Anesthesiologists are often remunerated per act in Quebec. Turmel said that by working shifts at busy birthing hospitals, including St. Mary’s and LaSalle, the pain-management specialists earn more through epidurals and Cesarean sections.
By comparison, the LGH workload is slow, she added.
The Canadian average income for anesthesiologists is $249,000 annually, but in Quebec they earn an average of $172,000, according to a recent report in Santé Inc.
“On average they make $170,000 a year, which ain’t bad,” Turmel said. “They don’t have any overhead to pay; they don’t have any administrative expenses to pay.”
Dr. Pierre Fiset, president of the Association of Anesthesiologists of Quebec (AAQ), said it’s possible the LGH anesthesiologists’ unavailability is a pressure tactic.

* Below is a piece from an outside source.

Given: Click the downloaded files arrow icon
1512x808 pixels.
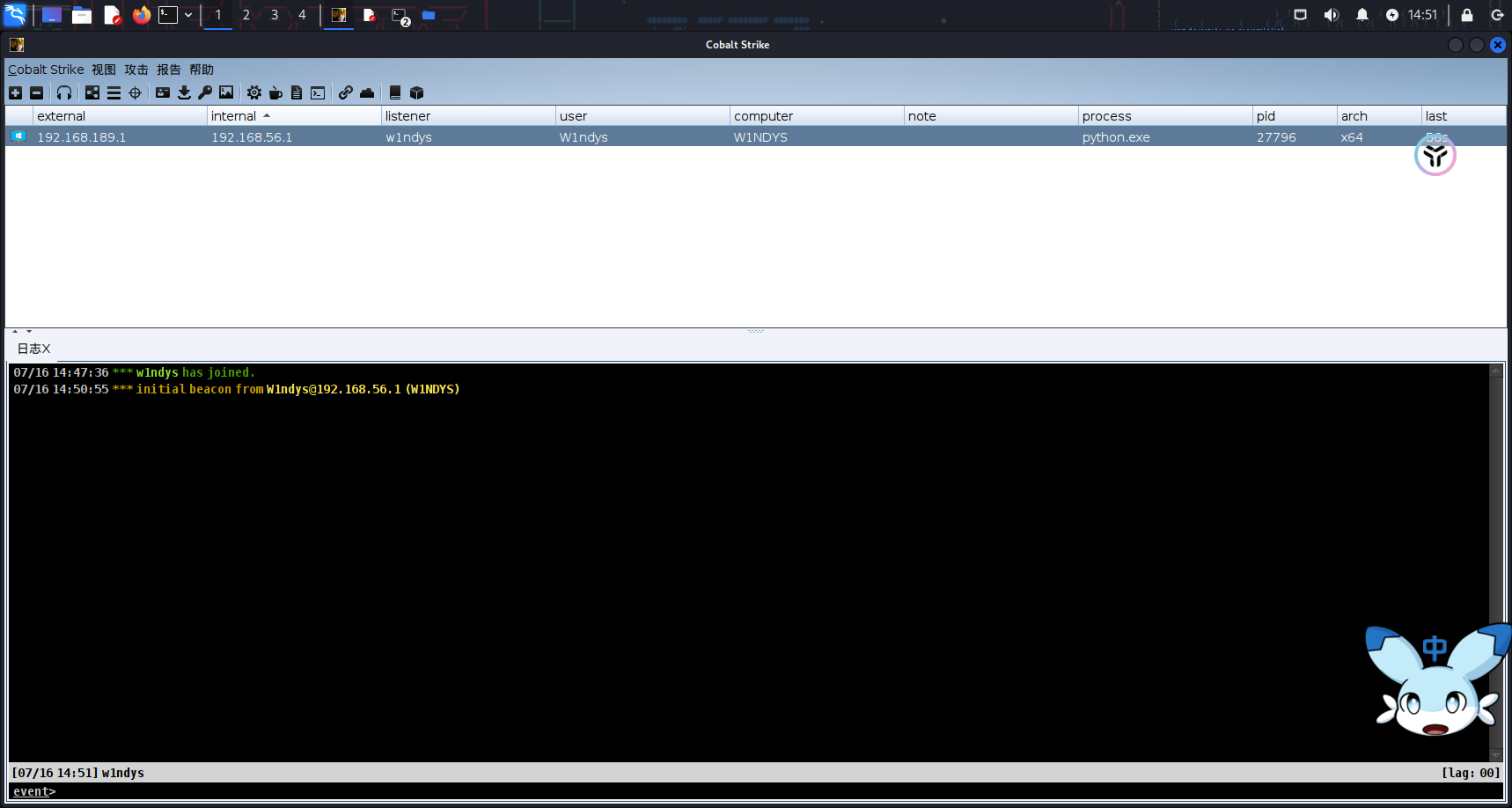Looking at the screenshot, I should [x=184, y=92].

“If that’s (Turmel’s) interpretation, she probably has reasons to think it is,” he said yesterday. “I cannot confirm that; I’m certainly not involved at a level of the association in such tactics. It’s certainly not something that we encourage at the level of the association.
“We’ve not been called into that type of action by the members that are practicing there (at the LGH).”
Fiset said the AAQ is in mediation with Quebec to ensure wages catch up with the Canadian average.
Turmel said McGill University promised to lend the hospital an anesthesiologist if no one is available.
Quebec’s Health Ministry has authorized the LGH to hire two more anesthesiologists, but it has been a challenge to find one, she said.
“All of the ones finishing (school) are leaving the province,” she said, adding the hospital is looking to hire an anesthesiologist from overseas.
Turmel said the hospital will have an easier time attracting the specialists once the LGH’s proposed perinatal centre is built, which aims to bring more births to the hospital.
WIHSSC vice-chairman Nick Di Tomaso said the hospital used to have as many as five or six anesthesiologists.
“There’s great competition for these people and we’re not graduating enough of them,” he said. “We just couldn’t go without an anesthesiologist, period. It just can’t happen.”
The AAQ tries to direct foreign graduates to work in areas of absolute need or remote areas, Fiset said.
“They’re not aimed at filling spots in very densely-populated and urban areas,” he said. “Traditionally, we have had no problems filling up positions in urban areas.”